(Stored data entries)
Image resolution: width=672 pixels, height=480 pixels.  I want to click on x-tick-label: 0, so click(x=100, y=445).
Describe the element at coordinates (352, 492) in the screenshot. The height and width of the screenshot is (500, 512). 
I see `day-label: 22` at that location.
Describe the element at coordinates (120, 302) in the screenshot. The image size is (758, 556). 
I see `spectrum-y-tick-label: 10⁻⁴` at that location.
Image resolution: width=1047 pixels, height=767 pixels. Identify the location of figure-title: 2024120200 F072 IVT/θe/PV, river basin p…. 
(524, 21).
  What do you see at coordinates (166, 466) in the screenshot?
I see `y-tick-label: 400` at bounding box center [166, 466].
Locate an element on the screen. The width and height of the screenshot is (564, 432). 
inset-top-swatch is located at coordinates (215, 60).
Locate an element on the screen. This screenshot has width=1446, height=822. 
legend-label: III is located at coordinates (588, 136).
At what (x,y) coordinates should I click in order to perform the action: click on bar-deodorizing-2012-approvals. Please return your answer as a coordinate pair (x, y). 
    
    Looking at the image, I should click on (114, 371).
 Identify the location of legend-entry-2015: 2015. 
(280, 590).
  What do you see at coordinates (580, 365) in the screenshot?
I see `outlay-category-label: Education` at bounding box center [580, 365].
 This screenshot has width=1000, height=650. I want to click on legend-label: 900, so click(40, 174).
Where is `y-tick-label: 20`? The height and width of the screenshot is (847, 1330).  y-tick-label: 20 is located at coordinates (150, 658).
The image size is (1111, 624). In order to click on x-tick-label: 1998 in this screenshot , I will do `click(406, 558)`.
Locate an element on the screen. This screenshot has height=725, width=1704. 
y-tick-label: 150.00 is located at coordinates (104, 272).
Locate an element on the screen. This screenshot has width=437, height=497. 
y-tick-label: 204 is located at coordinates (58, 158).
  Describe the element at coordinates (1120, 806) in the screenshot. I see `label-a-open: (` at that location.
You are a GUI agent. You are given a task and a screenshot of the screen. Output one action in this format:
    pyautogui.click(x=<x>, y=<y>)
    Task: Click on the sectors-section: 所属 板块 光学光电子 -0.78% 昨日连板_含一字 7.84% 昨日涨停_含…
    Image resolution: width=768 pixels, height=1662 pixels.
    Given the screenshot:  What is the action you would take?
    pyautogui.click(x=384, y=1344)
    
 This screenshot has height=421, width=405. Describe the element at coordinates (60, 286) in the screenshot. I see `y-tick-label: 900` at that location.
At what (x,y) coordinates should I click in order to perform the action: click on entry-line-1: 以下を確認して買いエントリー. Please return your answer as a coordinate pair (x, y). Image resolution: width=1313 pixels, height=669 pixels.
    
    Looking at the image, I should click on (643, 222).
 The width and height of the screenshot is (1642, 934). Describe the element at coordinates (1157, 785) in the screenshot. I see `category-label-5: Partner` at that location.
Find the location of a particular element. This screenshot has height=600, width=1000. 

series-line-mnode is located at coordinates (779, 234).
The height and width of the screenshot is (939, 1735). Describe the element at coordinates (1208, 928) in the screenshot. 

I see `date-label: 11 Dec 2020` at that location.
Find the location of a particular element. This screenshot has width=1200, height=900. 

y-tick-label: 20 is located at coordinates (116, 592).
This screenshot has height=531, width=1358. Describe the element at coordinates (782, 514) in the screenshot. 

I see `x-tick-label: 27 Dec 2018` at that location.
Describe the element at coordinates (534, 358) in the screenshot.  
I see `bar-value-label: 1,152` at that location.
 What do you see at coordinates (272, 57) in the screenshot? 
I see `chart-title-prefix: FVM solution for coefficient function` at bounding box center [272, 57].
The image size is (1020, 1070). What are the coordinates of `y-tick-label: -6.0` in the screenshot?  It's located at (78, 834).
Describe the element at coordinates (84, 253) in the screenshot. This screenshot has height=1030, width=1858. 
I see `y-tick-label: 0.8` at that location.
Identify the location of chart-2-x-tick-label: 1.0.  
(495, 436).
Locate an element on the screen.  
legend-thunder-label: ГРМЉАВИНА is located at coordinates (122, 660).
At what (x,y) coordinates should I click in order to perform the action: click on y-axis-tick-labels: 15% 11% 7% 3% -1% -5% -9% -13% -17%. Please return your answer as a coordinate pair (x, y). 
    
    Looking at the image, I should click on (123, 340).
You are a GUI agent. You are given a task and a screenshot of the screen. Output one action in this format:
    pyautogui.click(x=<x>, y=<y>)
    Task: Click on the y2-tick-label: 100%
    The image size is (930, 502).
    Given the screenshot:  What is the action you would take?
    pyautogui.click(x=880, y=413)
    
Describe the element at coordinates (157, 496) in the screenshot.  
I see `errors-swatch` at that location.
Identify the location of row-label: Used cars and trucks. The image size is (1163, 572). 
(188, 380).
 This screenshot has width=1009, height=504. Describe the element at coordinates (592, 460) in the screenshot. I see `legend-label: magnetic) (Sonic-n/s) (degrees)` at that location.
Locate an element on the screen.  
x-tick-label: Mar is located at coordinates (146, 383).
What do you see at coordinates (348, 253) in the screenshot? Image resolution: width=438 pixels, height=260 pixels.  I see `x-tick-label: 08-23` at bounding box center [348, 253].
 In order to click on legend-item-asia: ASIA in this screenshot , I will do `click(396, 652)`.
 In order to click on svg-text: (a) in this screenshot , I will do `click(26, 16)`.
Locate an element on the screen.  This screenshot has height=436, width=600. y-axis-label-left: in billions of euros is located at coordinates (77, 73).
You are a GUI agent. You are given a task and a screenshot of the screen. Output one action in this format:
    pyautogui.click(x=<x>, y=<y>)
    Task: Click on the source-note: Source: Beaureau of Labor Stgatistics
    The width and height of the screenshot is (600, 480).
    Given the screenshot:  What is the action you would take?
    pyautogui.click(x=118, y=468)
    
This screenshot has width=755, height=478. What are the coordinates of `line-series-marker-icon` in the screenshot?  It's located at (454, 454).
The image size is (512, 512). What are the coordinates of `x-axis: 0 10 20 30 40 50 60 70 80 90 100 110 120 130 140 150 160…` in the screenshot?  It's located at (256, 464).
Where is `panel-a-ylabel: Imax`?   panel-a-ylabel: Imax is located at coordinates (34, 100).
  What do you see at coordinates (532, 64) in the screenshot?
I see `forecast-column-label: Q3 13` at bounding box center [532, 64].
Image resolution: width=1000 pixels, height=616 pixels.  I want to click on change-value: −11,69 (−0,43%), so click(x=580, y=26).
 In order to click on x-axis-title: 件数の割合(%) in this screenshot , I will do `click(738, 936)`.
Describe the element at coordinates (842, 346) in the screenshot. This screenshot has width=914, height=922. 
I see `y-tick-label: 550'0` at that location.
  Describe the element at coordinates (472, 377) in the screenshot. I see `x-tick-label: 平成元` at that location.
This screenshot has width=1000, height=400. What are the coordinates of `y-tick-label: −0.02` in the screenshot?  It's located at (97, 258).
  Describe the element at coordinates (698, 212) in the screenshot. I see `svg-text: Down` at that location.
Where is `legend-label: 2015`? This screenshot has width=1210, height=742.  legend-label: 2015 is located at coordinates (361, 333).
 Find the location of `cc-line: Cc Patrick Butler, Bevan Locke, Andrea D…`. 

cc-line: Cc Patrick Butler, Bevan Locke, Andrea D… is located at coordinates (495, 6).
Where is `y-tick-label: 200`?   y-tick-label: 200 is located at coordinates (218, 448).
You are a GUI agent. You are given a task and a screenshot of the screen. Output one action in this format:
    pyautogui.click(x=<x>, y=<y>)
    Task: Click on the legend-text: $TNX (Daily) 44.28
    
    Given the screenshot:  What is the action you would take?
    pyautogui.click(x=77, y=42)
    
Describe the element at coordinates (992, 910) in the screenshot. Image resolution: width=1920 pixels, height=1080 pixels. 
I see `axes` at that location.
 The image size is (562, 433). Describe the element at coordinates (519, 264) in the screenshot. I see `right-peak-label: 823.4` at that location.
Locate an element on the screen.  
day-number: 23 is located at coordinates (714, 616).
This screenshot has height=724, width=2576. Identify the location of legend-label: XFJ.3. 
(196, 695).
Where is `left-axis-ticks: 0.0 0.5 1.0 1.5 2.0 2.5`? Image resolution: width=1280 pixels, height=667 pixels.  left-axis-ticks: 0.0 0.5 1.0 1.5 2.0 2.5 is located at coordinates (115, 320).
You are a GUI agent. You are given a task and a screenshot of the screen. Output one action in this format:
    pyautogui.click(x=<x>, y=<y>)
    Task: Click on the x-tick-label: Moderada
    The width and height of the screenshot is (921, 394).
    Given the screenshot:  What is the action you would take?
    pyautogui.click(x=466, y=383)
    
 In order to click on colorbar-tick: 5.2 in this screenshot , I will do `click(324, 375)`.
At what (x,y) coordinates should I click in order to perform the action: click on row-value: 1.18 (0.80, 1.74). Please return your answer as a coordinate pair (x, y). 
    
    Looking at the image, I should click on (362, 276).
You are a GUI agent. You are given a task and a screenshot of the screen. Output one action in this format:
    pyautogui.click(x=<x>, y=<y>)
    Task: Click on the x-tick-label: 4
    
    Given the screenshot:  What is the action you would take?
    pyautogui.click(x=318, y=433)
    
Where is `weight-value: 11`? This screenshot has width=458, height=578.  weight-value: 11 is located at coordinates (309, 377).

#### [WHAT YOU ARE ASKED TO DO]
Copy everything in the listing above, from the line containing "The image size is (512, 512)." down to the line containing "center [532, 64].". Keep every line unchanged.

#### [YOUR RESPONSE]
The image size is (512, 512). What are the coordinates of `x-axis: 0 10 20 30 40 50 60 70 80 90 100 110 120 130 140 150 160…` in the screenshot?  It's located at (256, 464).
Where is `panel-a-ylabel: Imax`?   panel-a-ylabel: Imax is located at coordinates (34, 100).
  What do you see at coordinates (532, 64) in the screenshot?
I see `forecast-column-label: Q3 13` at bounding box center [532, 64].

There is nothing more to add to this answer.